In the current study, another genetic polymorphism in the GRK5 gene (rs3740563; A > C) was studied in association with the development of POAF. Our results revealed that patients with AC or AA variants had a higher risk for the development of POAF despite prophylactic beta-blockers; however, this SNP had a limited role in predicting the response to beta-blockers in POAF prophylaxis. The frequency of the A-allele in Egyptians was 10% which is almost similar to Europeans (9%) but lower than the other populations. Similarly, Kertai et al. found that the risk allele “A” of rs3740563 was significantly associated with a higher risk of POAF despite perioperative beta-blocker prophylaxis. Even though the potential mechanism of action of this SNP was not studied by Kertai et al., the authors postulated that it might be mediated via DNA transcription regulation [10]. Although Li et al. did not study the effect of this SNP on the response to beta-blockers, they found that each additional copy of minor allele A in Asian patients was associated with a 1.31-fold increased risk of development of POAF in the discovery cohort (OR = 1.31; 95% CI: 1.09–1.58, p-value = 0.005) but it was replicated in the validation cohort without significance [20].

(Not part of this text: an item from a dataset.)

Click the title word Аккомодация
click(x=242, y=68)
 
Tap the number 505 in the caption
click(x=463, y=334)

The third GRK5 SNP evaluated was rs10787959 (A > G). The frequency of the rs10787959 A-allele in Egyptians was 31% which is almost similar to Europeans (28%) but lower than the other populations. In the current study, there was no association between this SNP and POAF development in beta-blockers-users. In alignment with our study, Liu et al. could not find an association between this SNP and POAF development in the validation study that was done on Asians regardless of beta-blocker use [20]. In contrast to our results, Kertai et al. found a significant association between the A-variant of the rs10787959 SNP and POAF despite perioperative beta-blocker use [10]. The variation between these two studies could be attributed to difference in sample sizes, patient’s comorbidities, and medications administered between the studies.

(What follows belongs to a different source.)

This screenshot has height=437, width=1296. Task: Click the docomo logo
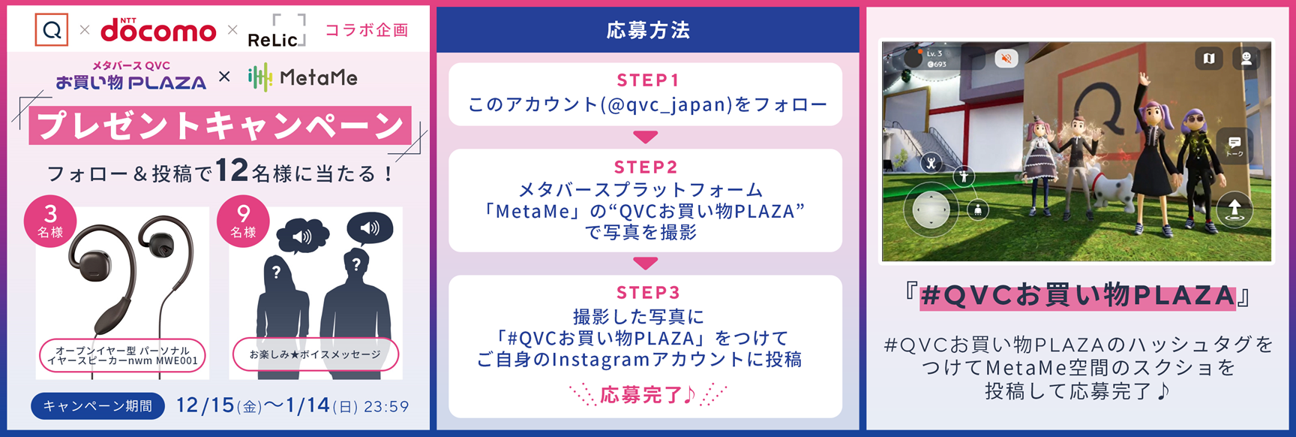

It is worth mentioning that only one published study so far has studied the effect of ADRB1 rs1801253 (Arg389Gly) polymorphism on the development of POAF following cardiac surgeries. Jeff et al. found that those with the ADRB1 Gly389Gly variant had a higher incidence of POAF following cardiac surgery compared to patients with the wild homozygous genotype (Arg389Arg). In contrast, they discovered that the link between the Gly389Gly variation and the risk of postoperative AF was no longer apparent in a subgroup of patients receiving perioperative beta-blockers, demonstrating that the risk of POAF was modulated by beta-blockers [21]. Results of the current study were in agreement with the aforementioned study as we could not find an association between Arg389Gly polymorphism and POAF in patients receiving perioperative beta-blockers for POAF prophylaxis. Our data revealed that the frequency of the rs1801253 G-allele in Egyptians was 41% which is similar to Africans (43%), lower than Europeans (32%) but higher than Eastern Asians (21%), and Southern Asians (27%).

This study has some limitations. Our cohort study consisted only of Egyptians. Thus, replication of our study to include different ethnic populations is recommended. In addition, further studies will be required to identify other clinical or genetic factors that may affect the response to beta-blockers. Machine learning techniques could be applied in future studies to identify novel genetic variants giving further predictive insights.

The current study has concluded that genetic polymorphism in GRK5 gene has an impact on the response to prophylactic beta-blockers in patients undergoing CABG. The use of prophylactic beta-blockers in GRK5-Leu41 variant allele carriers who are undergoing CABG is of no benefit; hence, other prophylactic medications with different mechanistic bases could be of more benefit in this specific population.

Conclusion

The current study identified 2 major risk factors: age and GRK5 Gln41Leu polymorphism that could independently predict the response to beta-blockers used for POAF prophylaxis in Egyptian patients undergoing CABG. Since around 10% of Egyptians and 30% of Africans carry GRK5-Leu41, personalization of prophylactic therapy could positively impact the outcomes of CABG surgery.